# taz.de -- Kolumne Macht: Nicht willkommen
> Ach Europa. Immer gastfrei, sehr christlich, viel Platz in den Herbergen.
> Nur sind Weihnachtsgäste unerwünscht, wenn sie aus dem falschen Land
> stammen.
IMG Bild: Gastfreundschaft ja, aber nur, wenn es ins Bild passt: Krippenfiguren in der Jesuitenkirche von Mindelheim.
Wir können es noch gar nicht glauben, aber sie ist tatsächlich da: Vor zwei
Tagen kam Mariam bei uns in Berlin an. Da sage noch einer, Europa sei eine
Festung. Es ist tatsächlich möglich, eine ägyptische Studentin über
Weihnachten einzuladen. Es kostet auch nicht mehr als Zeit, Geld, Nerven
und die Bereitschaft, viele Enttäuschungen hinzunehmen.

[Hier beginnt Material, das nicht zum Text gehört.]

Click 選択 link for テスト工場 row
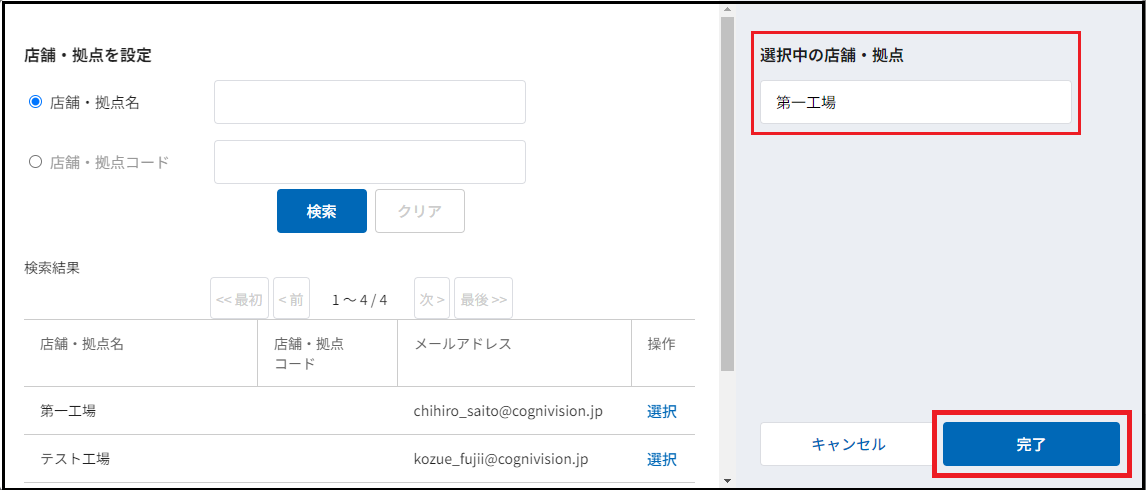This screenshot has width=1146, height=490. 662,459
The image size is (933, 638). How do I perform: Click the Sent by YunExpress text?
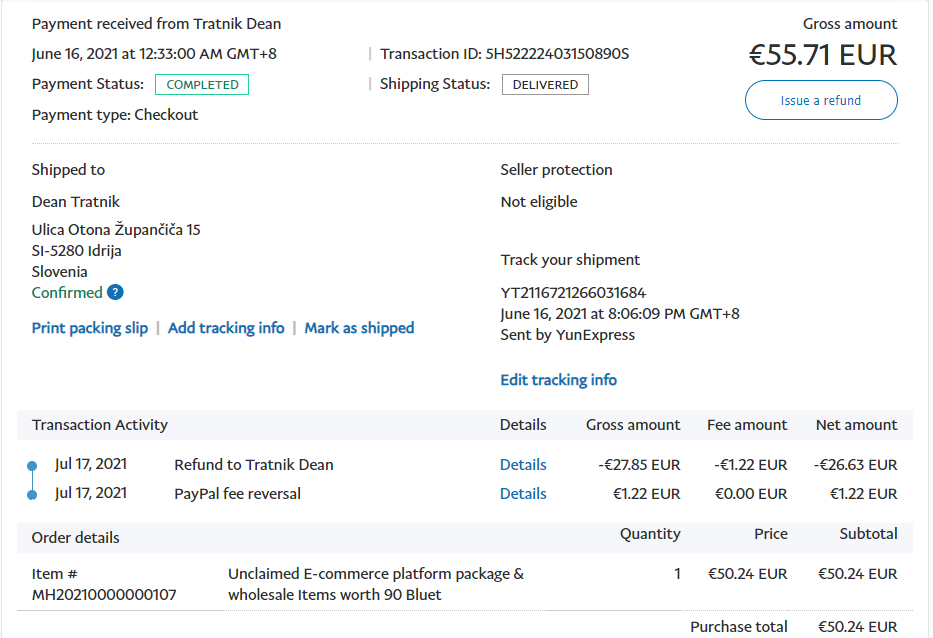point(567,335)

Mariam ist eine ungewöhnlich ruhige und gelassene Frau. Aber vor ein paar
Wochen stand sie vor der deutschen Botschaft in Kairo und heulte einfach
los, mitten auf der Straße. Am 29. August hatte sie um einen Termin
gebeten, weil sie ein Visum für einen Weihnachtsbesuch in Deutschland
beantragen wollte – und schon am 12. November bekam sie ihn. Die übliche
Wartezeit also.
Dann jedoch durfte sie nicht einmal über die Schwelle treten. Die
allmächtige Frau am Empfangsschalter schickte sie wieder nach Hause, denn
Mariam hatte keine Übersetzung ihrer Geburtsurkunde dabei. Nun müsse sie
sich eben um einen neuen Termin bemühen, der nächstmögliche sei am 6.

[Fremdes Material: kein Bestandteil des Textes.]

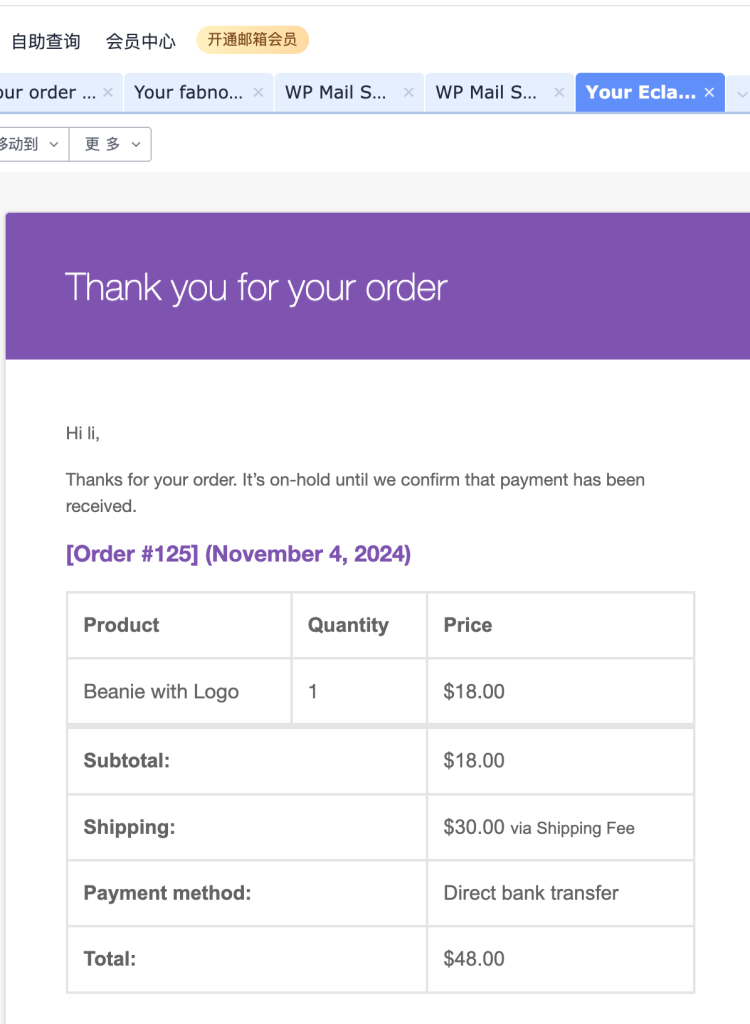Click the "Direct bank transfer" payment text
Screen dimensions: 750x1024
531,892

Januar. Nein, nachreichen könne sie die Urkunde nicht. Ja, Weihnachten sei
dann vorbei, aber da sei eben nichts zu machen. Der Nächste, bitte.
Selbst schuld, könnte man sagen. Warum hat sie das Papier nicht
dabeigehabt? Weil sie nicht wusste, dass sie es braucht. Auf der Webseite
der Botschaft gibt es keinen Hinweis – oder er ist zumindest unauffindbar.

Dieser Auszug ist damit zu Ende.